May 12, 04 by Albert Robinson

Botswana may push for more favorable terms from De Beers in negotiating the renewal of a mining concession for the world’s largest and most profitable diamond mine.

 

The license for the Jwaneng mine runs out in two months, but neither the Botswana government nor De Beers has publicly announced that a routine 25-year renewal can be expected.

 

Describing the silence on the issue as “deafening”, Investec analyst Nick Hatch said it was possible that Botswana was “exercising some muscle on its De Beers mining partners”.

 

In February, De Beers said discussions concerning the license had started but no further details have been released.

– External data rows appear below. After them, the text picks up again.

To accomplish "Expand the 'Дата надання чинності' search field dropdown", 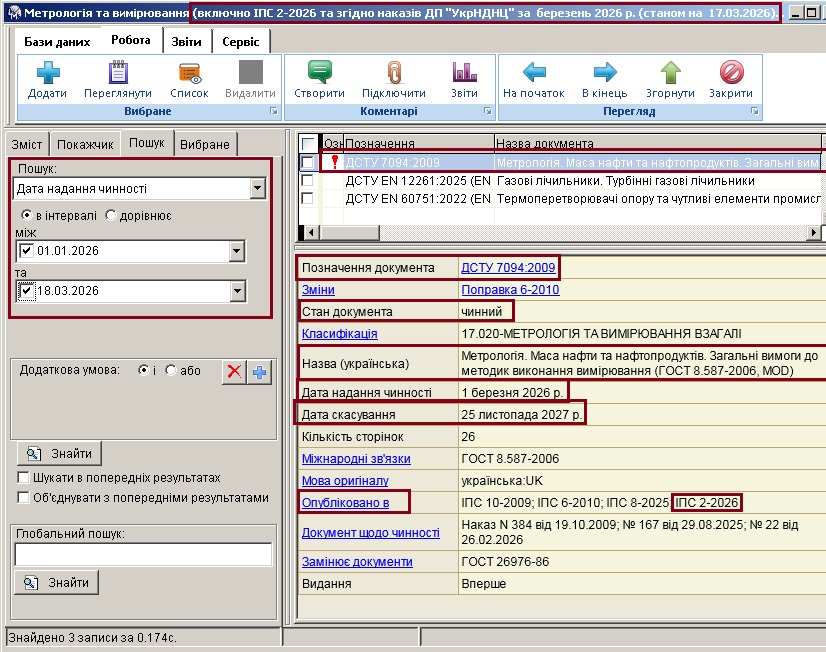I will 257,189.
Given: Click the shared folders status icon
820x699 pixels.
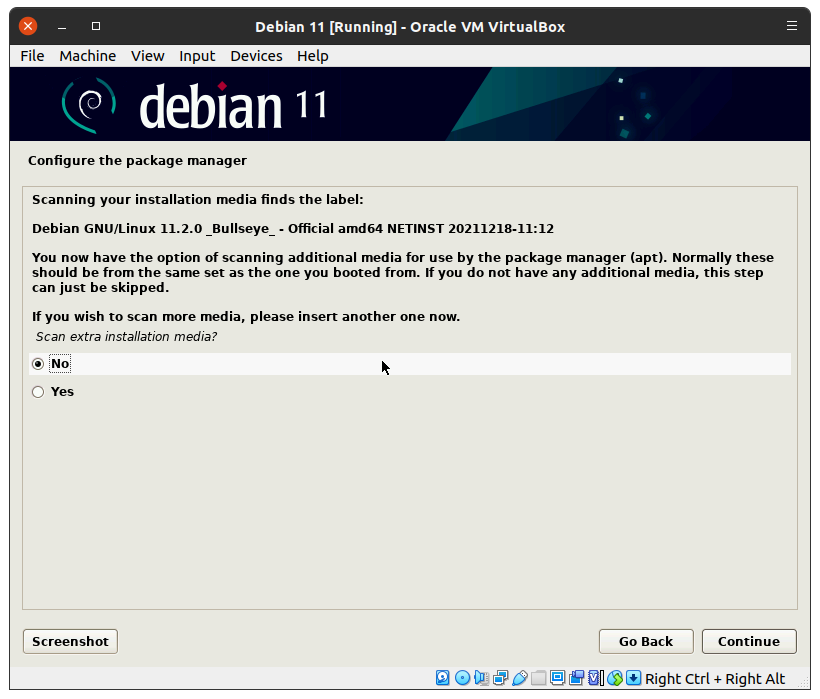Looking at the screenshot, I should [x=538, y=678].
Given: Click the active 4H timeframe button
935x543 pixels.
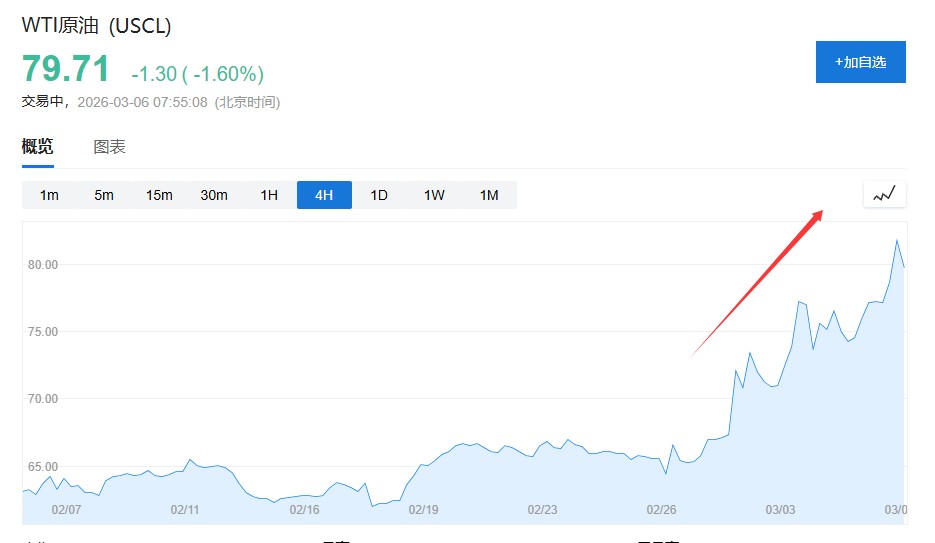Looking at the screenshot, I should pyautogui.click(x=324, y=195).
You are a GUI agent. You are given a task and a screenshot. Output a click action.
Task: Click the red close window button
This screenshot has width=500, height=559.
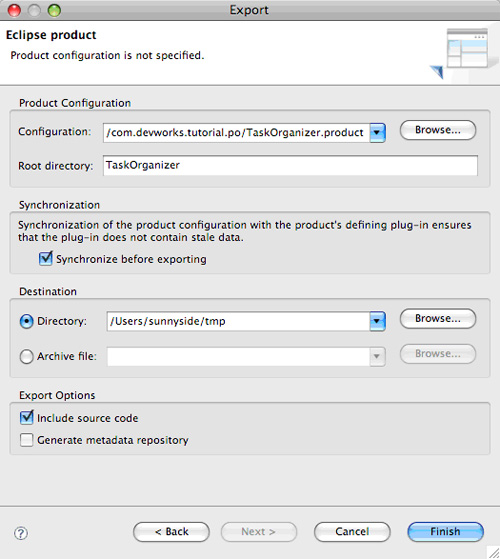click(x=14, y=10)
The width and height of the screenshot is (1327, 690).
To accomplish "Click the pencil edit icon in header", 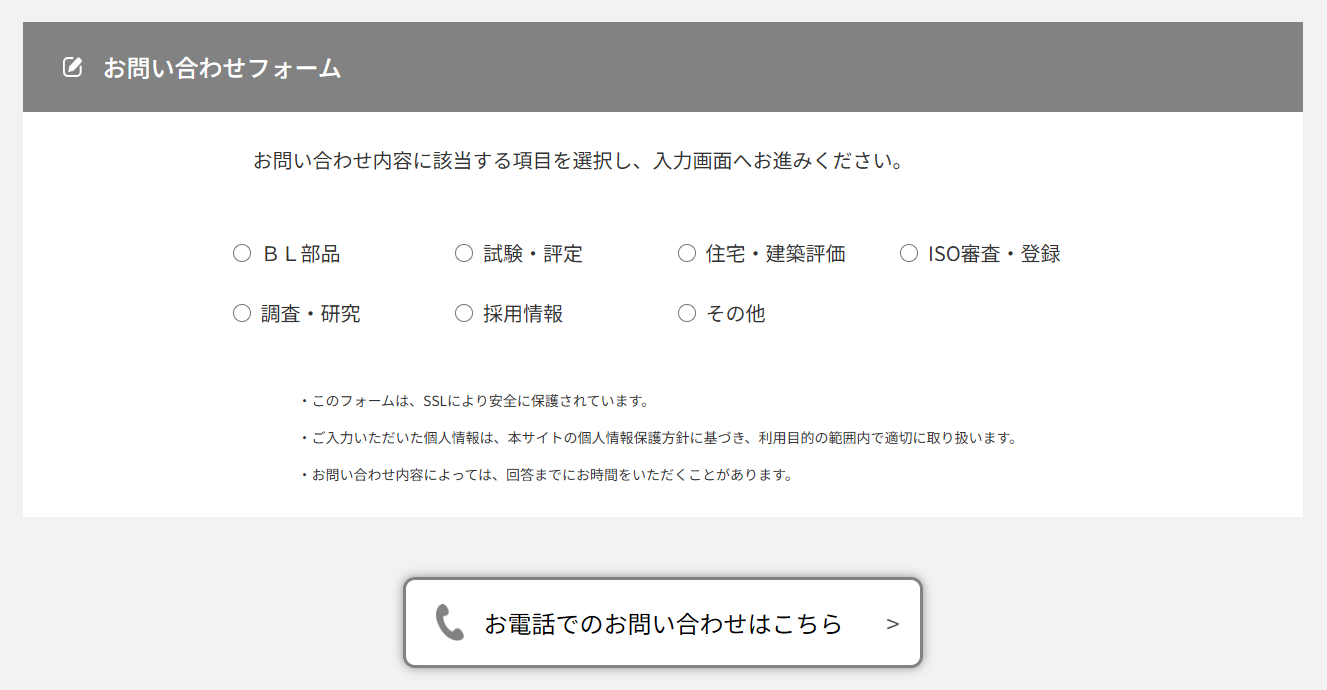I will pos(72,68).
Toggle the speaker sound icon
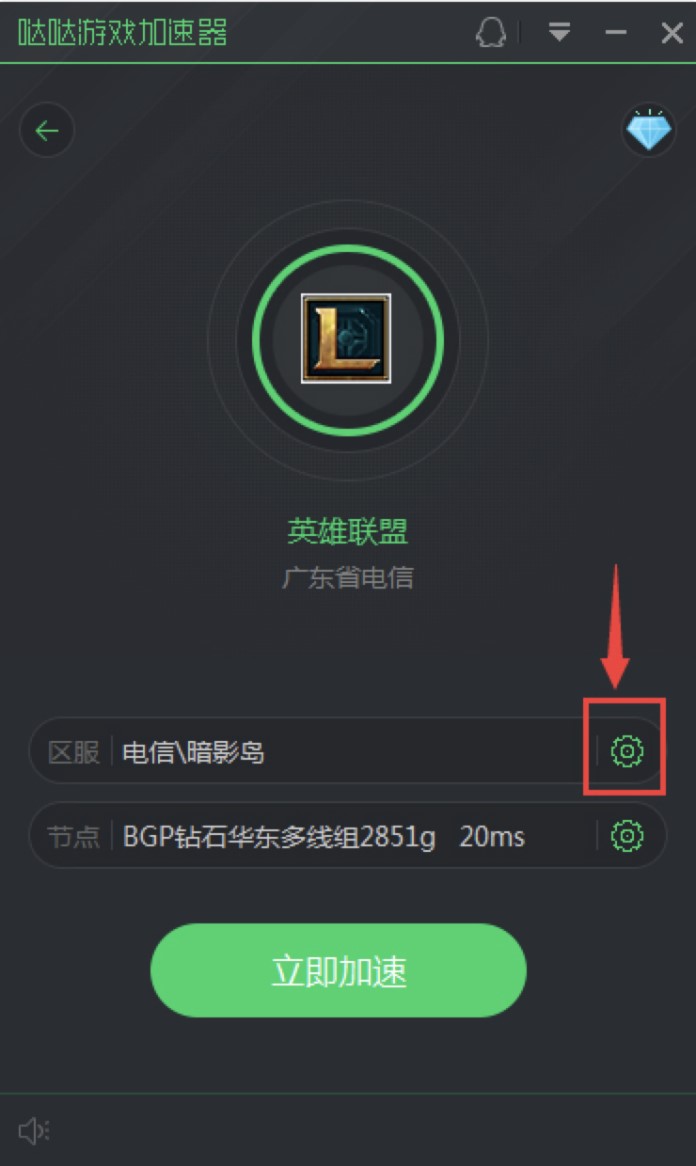This screenshot has width=696, height=1166. pyautogui.click(x=33, y=1131)
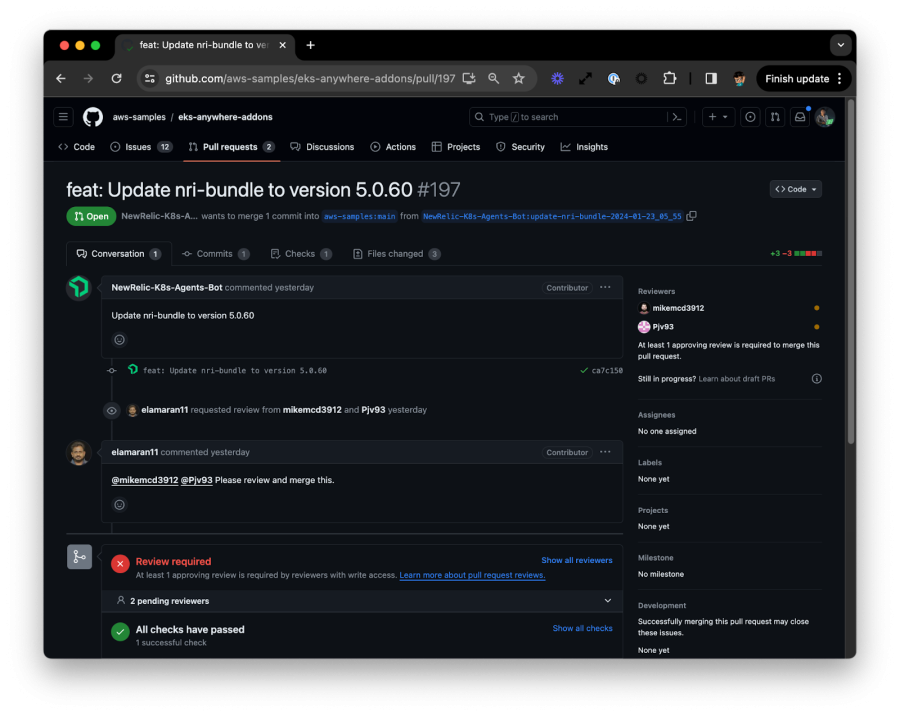Open the create new plus dropdown
The height and width of the screenshot is (716, 900).
click(x=718, y=117)
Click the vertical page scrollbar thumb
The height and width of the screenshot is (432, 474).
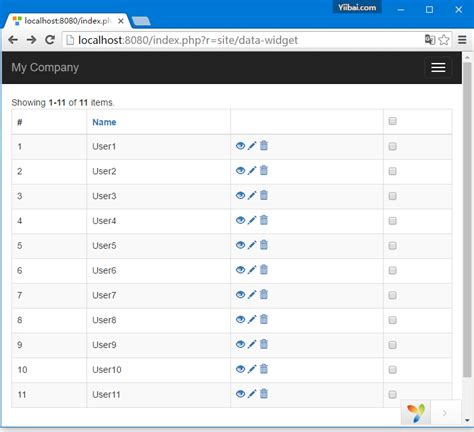pos(467,220)
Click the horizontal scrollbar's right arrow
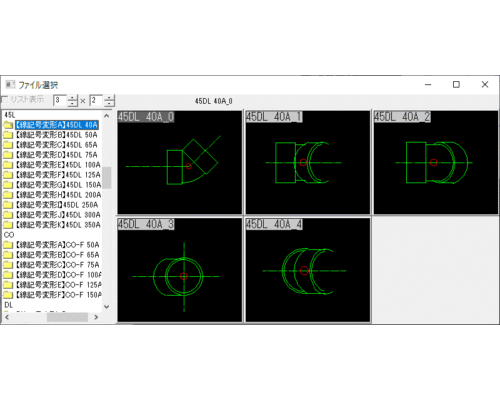500x400 pixels. (96, 317)
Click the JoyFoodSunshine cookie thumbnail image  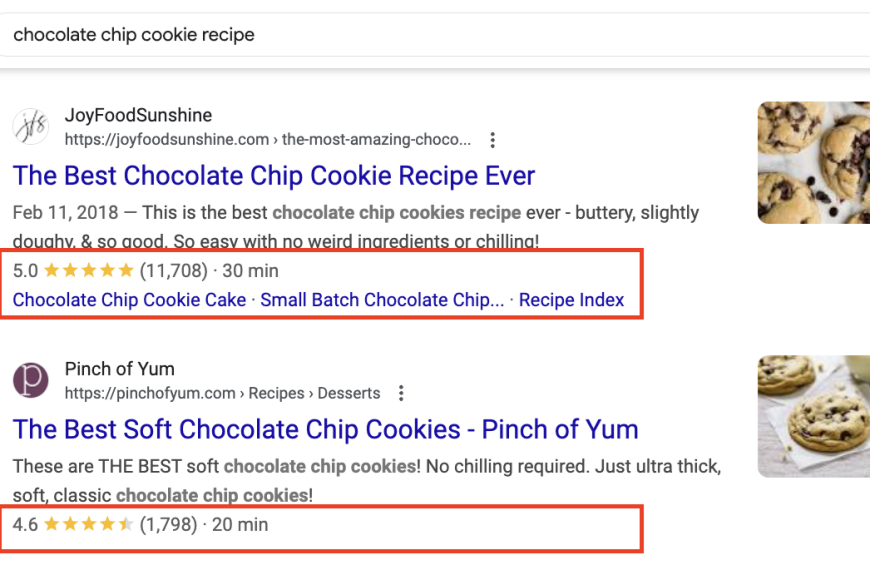[x=813, y=163]
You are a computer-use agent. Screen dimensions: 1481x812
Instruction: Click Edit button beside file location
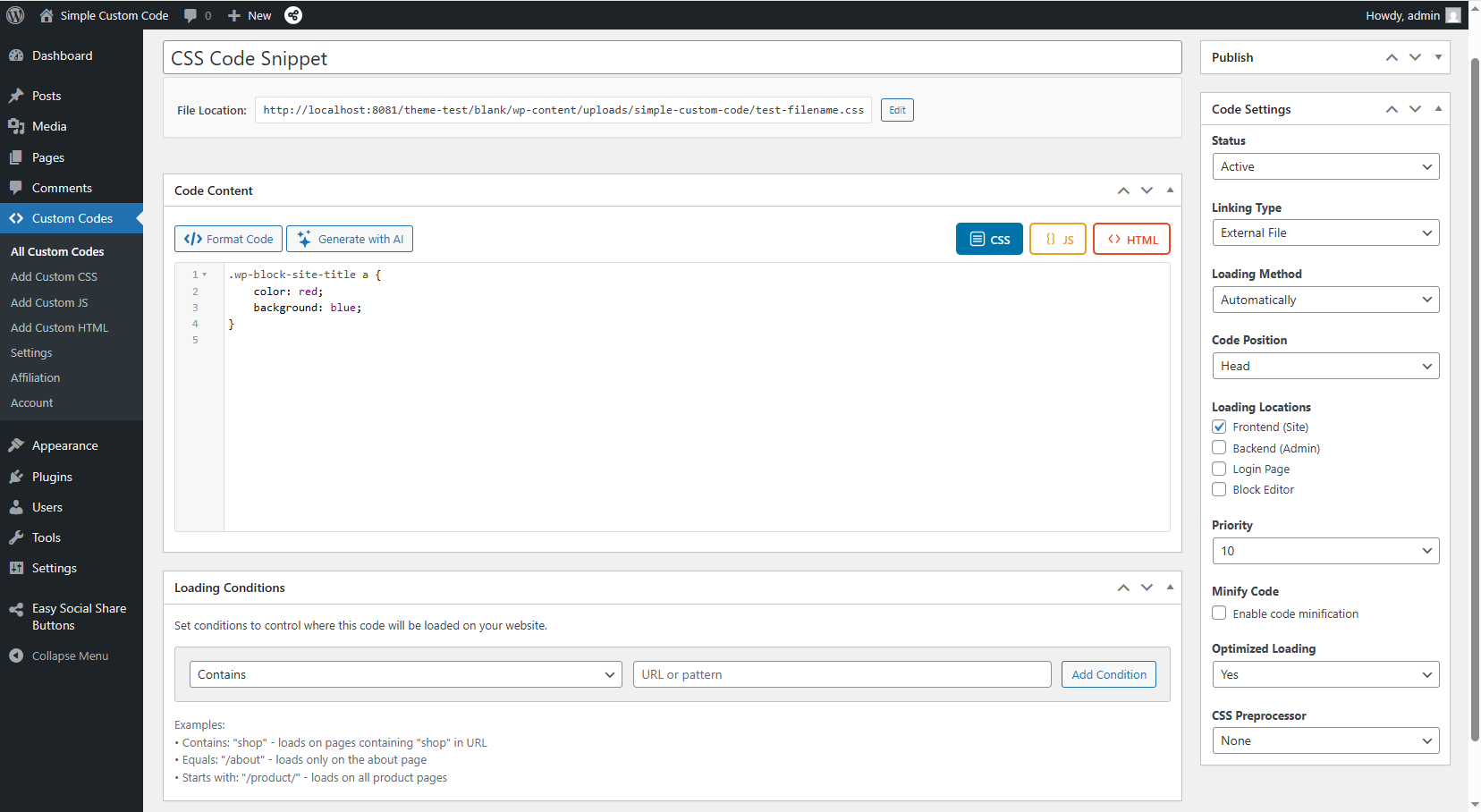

Company officials were not immediately available for comment today (Wednesday).

 

Hatch believes Botswana might be trying to force De Beers’ arm in an effort to help boost the country’s fledging diamond-polishing industry to bring added value and create jobs.

 

The terms achieved under a renegotiation would likely not be as favorable as they have been up to now for De Beers but it is possible they would not be very burdensome either.

 

Botswana owns half of the local diamond operating company Debswana and has a stake in De Beers itself.

 

Botswana might push for a change in the distribution method for its rough diamonds that are shipped to London and mixed with De Beers’ global production before being sold to polishers all over the world.

 

A refusal to renew the concession or a significant change in terms could have an impact on the earnings of De Beers and shareholder, Anglo American.

 

Last year, Jwaneng output accounted for $1.3 billion of the $2.25 billion of diamonds produced by Debswana.